## TEXT SUMMARISATION ASSIGNMENT

Text summarization is the process of condensing a given text while retaining its main ideas and key information. There are generally two main approaches to text summarization: extractive and abstractive.


## IMPORTING MODULES

In [21]:
#importing stopwords and cosine_distance
from nltk.corpus import stopwords #you can remove stop words for speed
from nltk.cluster.util import cosine_distance
import numpy as np
import networkx as nx

## OPEN FILE AND SPLIT INTO SENTENCE

In [22]:
#Opening text1.txt file
file = open("Text4.txt", "r")
#This file contains one paragraph of multiple sentences
filedata = file.readlines()
article = filedata[0].split(". ") #Just do the first paragraph

sentences = []
for sentence in article:
    print(sentence)
    sentences.append(sentence.replace("[^a-zA-Z]", " ").split(" "))

Imagine there's no heaven
It's easy if you try
No hell below us
Above us, only sky
Imagine all the people livin' for today
Imagine there's no countries
It isn't hard to do
Nothing to kill or die for and no religion, too
Imagine all the people livin' life in peace
You may say I'm a dreamer but I'm not the only one
I hope someday you'll join us and the world will be as one
Imagine no possessions
I wonder if you can
No need for greed or hunger
A brotherhood of man
Imagine all the people sharing all the world




## DISPLAYING AS LIST

In [23]:
# Printing the list of sentences
print("Sentences are ", sentences)

Sentences are  [['Imagine', "there's", 'no', 'heaven'], ["It's", 'easy', 'if', 'you', 'try'], ['No', 'hell', 'below', 'us'], ['Above', 'us,', 'only', 'sky'], ['Imagine', 'all', 'the', 'people', "livin'", 'for', 'today'], ['Imagine', "there's", 'no', 'countries'], ['It', "isn't", 'hard', 'to', 'do'], ['Nothing', 'to', 'kill', 'or', 'die', 'for', 'and', 'no', 'religion,', 'too'], ['Imagine', 'all', 'the', 'people', "livin'", 'life', 'in', 'peace'], ['You', 'may', 'say', "I'm", 'a', 'dreamer', 'but', "I'm", 'not', 'the', 'only', 'one'], ['I', 'hope', 'someday', "you'll", 'join', 'us', 'and', 'the', 'world', 'will', 'be', 'as', 'one'], ['Imagine', 'no', 'possessions'], ['I', 'wonder', 'if', 'you', 'can'], ['No', 'need', 'for', 'greed', 'or', 'hunger'], ['A', 'brotherhood', 'of', 'man'], ['Imagine', 'all', 'the', 'people', 'sharing', 'all', 'the', 'world'], ['\n']]

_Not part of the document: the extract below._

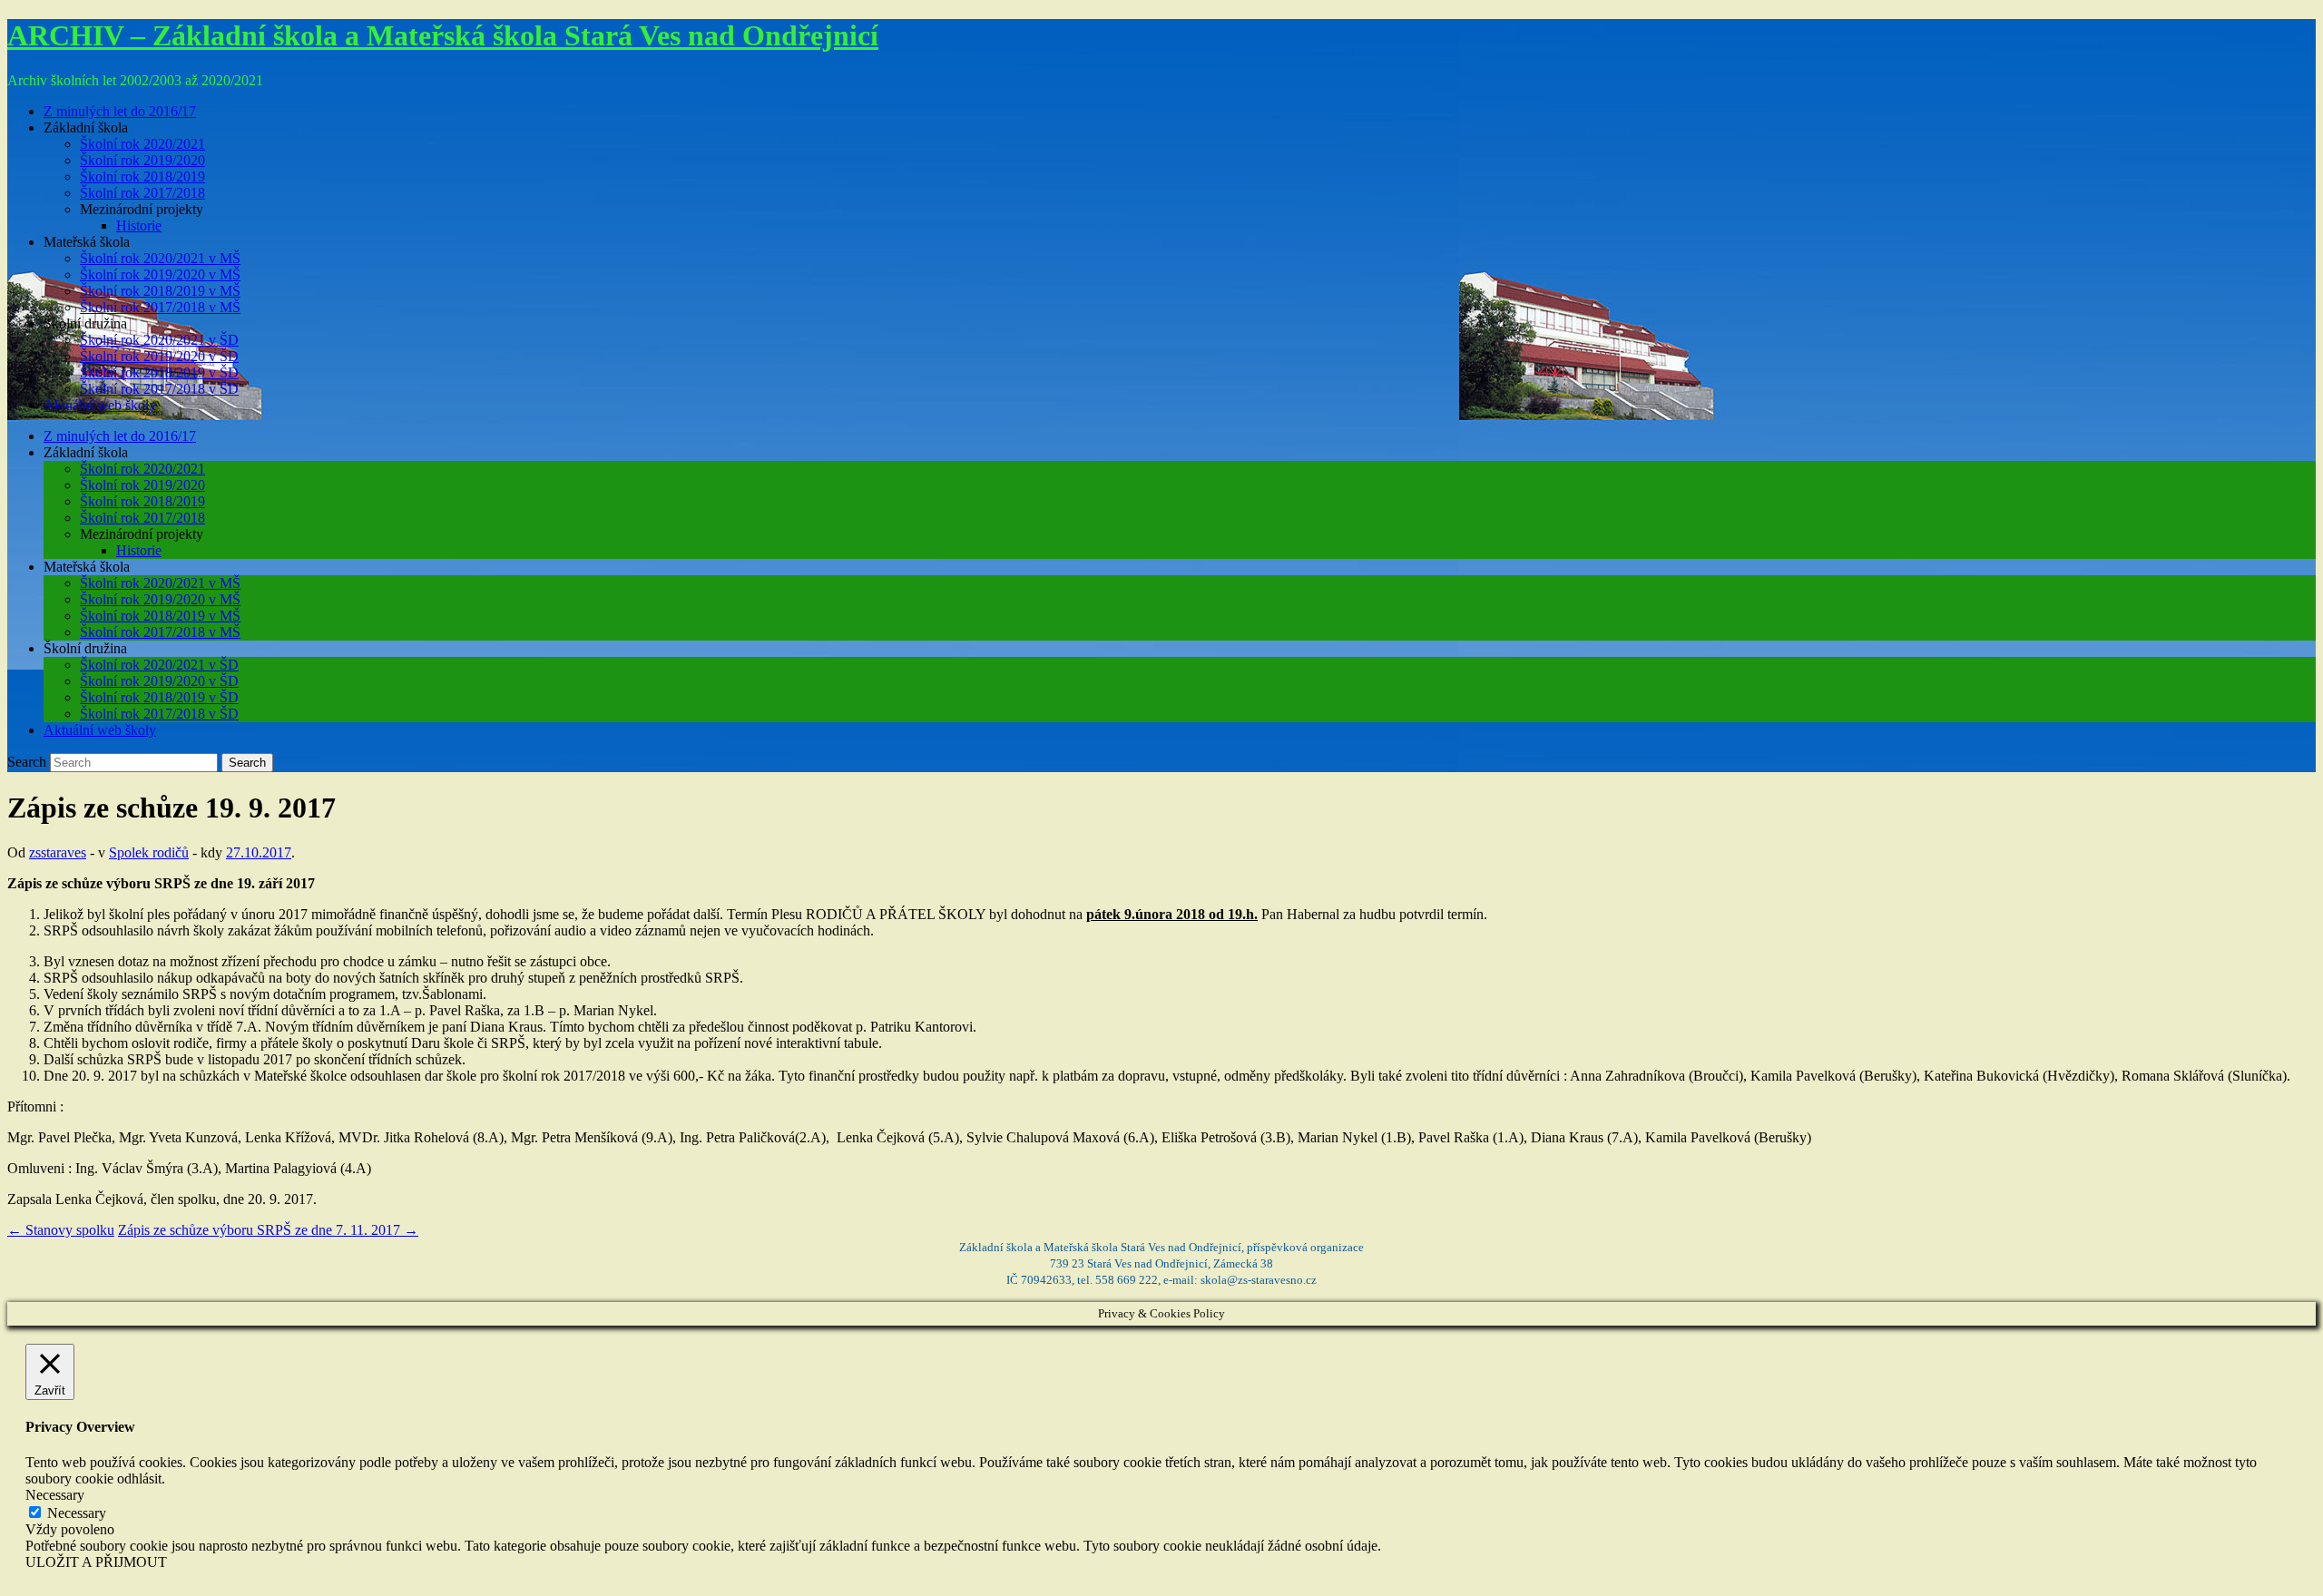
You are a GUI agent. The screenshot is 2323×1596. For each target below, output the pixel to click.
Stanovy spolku (60, 1230)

## FUNCTION TO CALCULATE SIMILARITY

In [24]:
# Defining a function to calculate the similarity between two sentences using vector representation
def sentence_similarity(sent1, sent2 ):
    sent1 = [w.lower() for w in sent1]
    sent2 = [w.lower() for w in sent2]
    all_words = list(set(sent1 + sent2))
    vector1 = [0] * len(all_words)
    vector2 = [0] * len(all_words)
     # build the vector for the first sentence
    for w in sent1:
          vector1[all_words.index(w)] += 1
     # build the vector for the second sentence
    for w in sent2:
          vector2[all_words.index(w)] += 1
    return 1 - cosine_distance(vector1, vector2)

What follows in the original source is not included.